- [WHAT IS REQUIRED]:
From the listing below, set down exactly the lines between the one holding "You are a GUI" and the one holding "The height and width of the screenshot is (731, 1080).", inclusive. No other line is wanted.

- [EXCERPTED DATA]:
◇ ◇ ◇ ◇
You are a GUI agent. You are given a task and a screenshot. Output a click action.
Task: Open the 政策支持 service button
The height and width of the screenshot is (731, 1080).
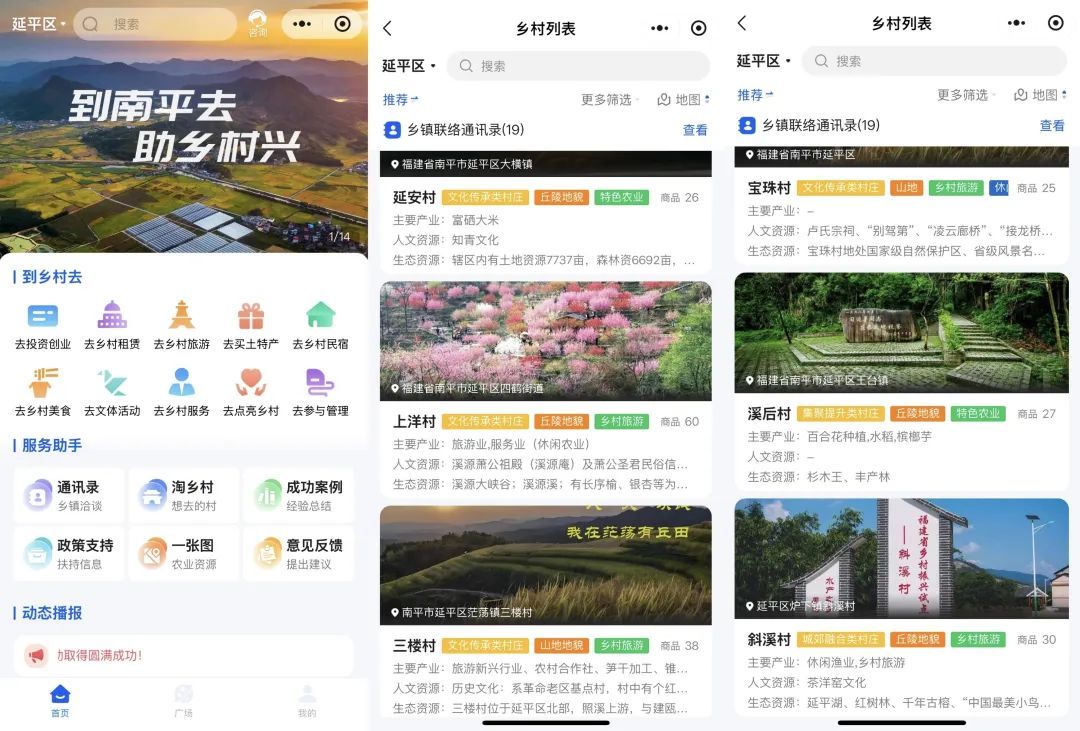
◇ ◇ ◇ ◇
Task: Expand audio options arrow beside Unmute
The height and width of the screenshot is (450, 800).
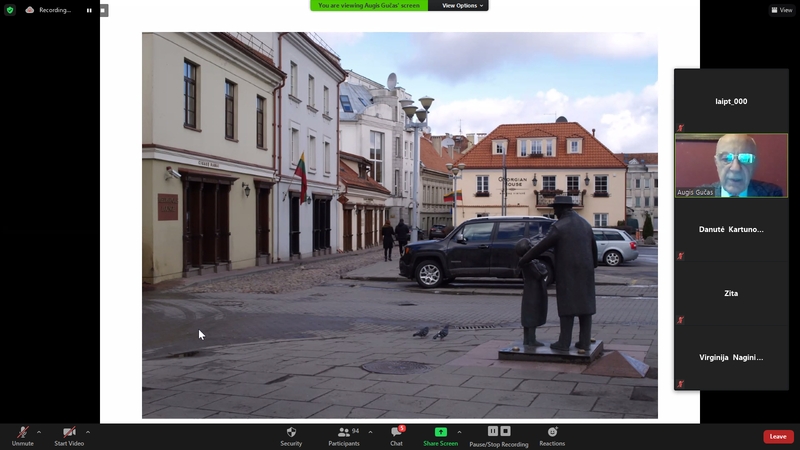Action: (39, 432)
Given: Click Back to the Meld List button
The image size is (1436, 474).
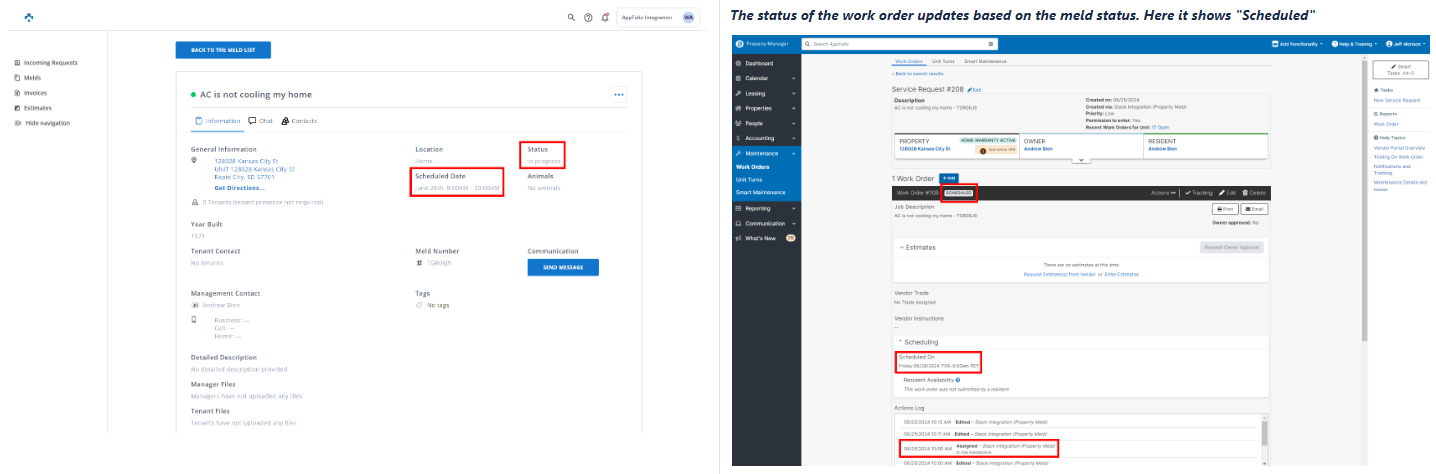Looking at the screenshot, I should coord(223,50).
◇ ◇ ◇ ◇
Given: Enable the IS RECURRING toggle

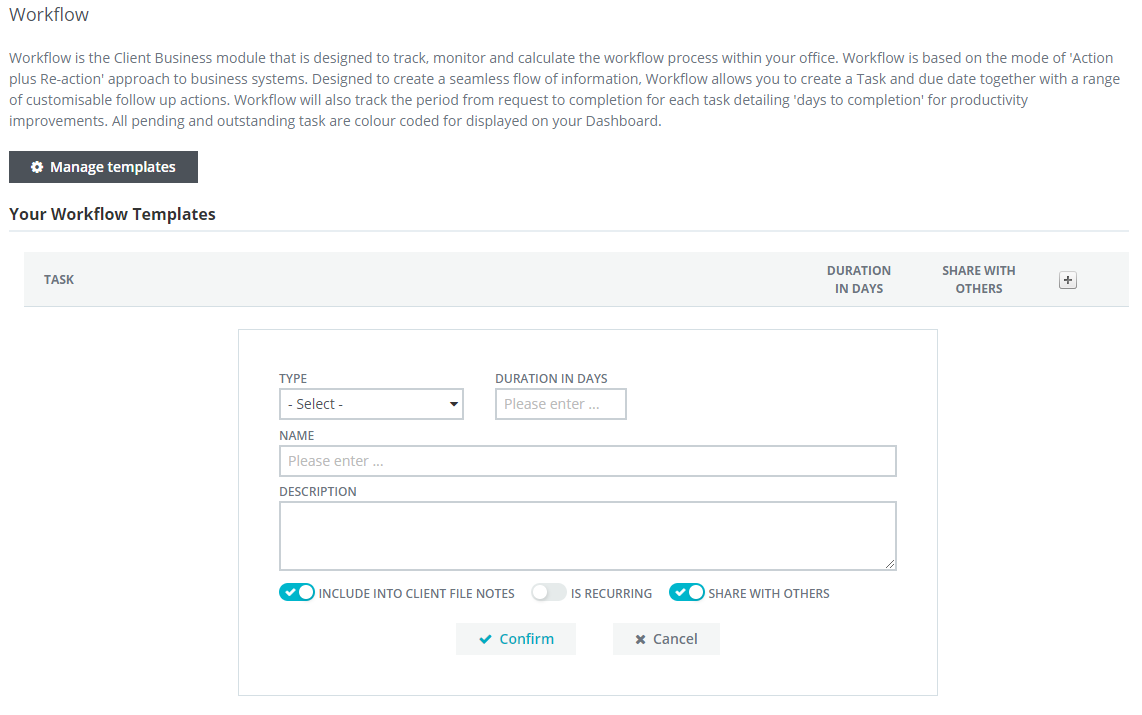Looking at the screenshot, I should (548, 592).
◇ ◇ ◇ ◇
- [EXERCISE SOLUTION]:
You are a GUI agent. You are given a task and a screenshot. Output a click action.
Task: Open the 政策支持 service button
The height and width of the screenshot is (731, 1080).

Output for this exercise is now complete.